Shares

Bellevue Gold capital raising letter


January 10, 2024

This email was sent on Saturday, 14 Jan 2023 just after Bellevue Gold's $10m SPP closed.

Hi Steve, Luke and Paul,

I'm not a shareholder in Bellevue Gold but this is just a quick email to request that you be generous to your retail shareholders in the use of your discretion when it comes to expanding or scaling back the $10m SPP which closed last night.

I track all capital raisings above $20m since March 2020 when COVID first hit on this master list and you can see the entry for your raising currently reads as follows:

"January 13: Bellevue Gold (BGL): the Perth-based miner was capitalised at $1.26 billion going into a $60 million placement which was priced at $1.05, a hefty 13.2% discount to the previous close of $1.21. Will be followed by a $10m SPP for the 12,000 retail shareholders which is only 2.77% of the $360m theoretical maximum amount of applications. Placement under-written by Macquarie and Canaccord Genuity and substantial holders are Blackrock, Bank of Nova Scotia and Van Eck. Stock at $1.32 on the closing date so expecting it will have been swamped. Emailed the company asking for a lift in the cap."

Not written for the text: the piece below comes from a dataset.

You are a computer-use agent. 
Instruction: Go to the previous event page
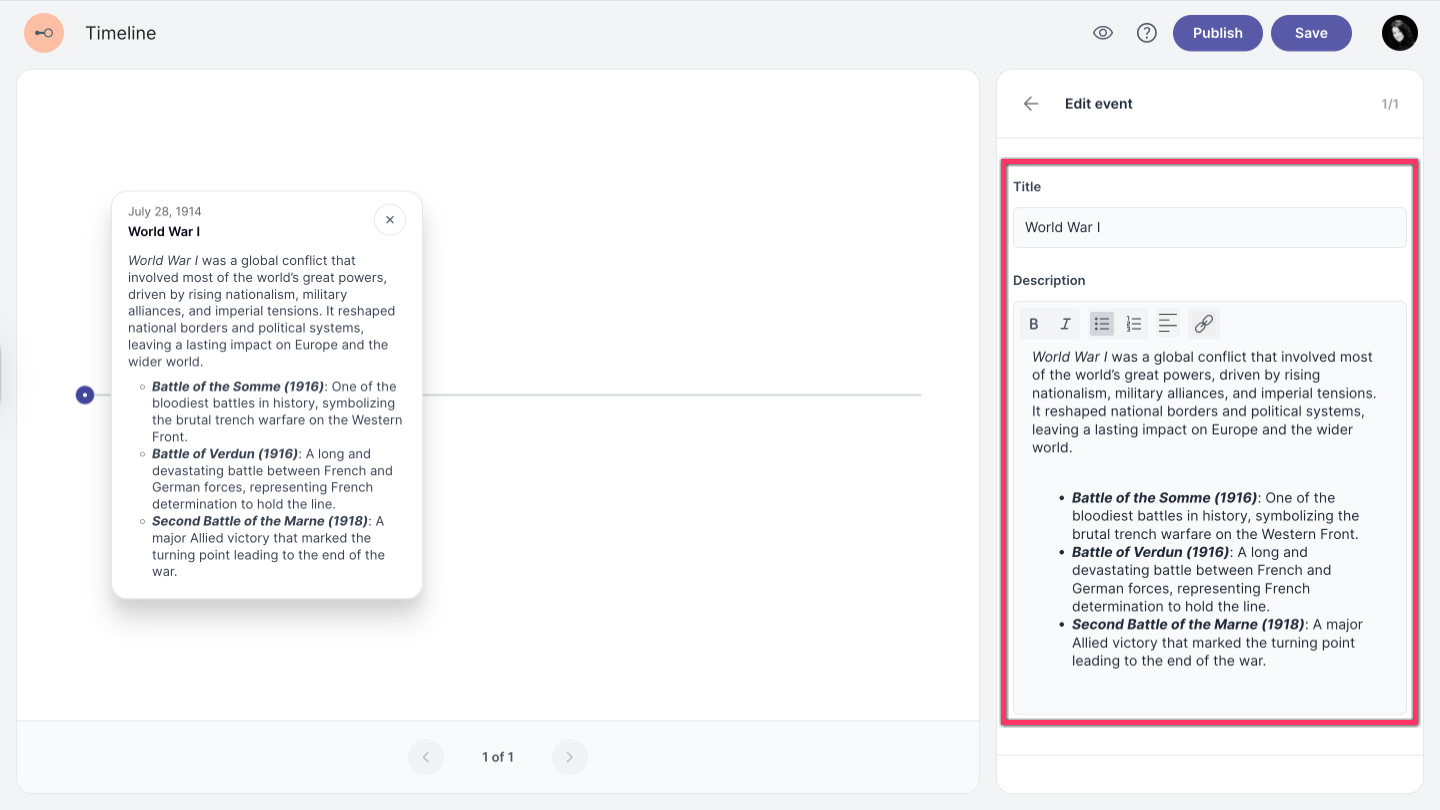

For guidance, here is a long list of companies which have un-capped over-subscribed SPPs in the past.

And here is an equally long list of examples of where the SPP cap was lifted, but a scale back was still imposed.

I think it would be fair to match the $60 million placement with a $60 million SPP, if demand is strong enough. And when it comes to the scale back formula, please go with a minimum allocation like others on this list.

Finally, it would be great if you could embrace best practice participation data disclosure like the companies on this list.

For the avoidance of doubt, that would read something like this:

"The Bellevue Gold SPP offer was sent to 21,134 shareholders and total valid applications of $77.4 million were received from 7,895 holders. Given this strong demand, the board has decided to expand the SPP to $60 million, matching the earlier placement. The scale back formula will see all applicants receive a minimum allocation of $5000 worth of shares and then only those shareholders with more than 10,000 shares on the record date receiving additional shares for the balance of their application."

If you do go for a scale back based on size of holding, please include a table similar to what QBE did with this 2009 SPP announcement.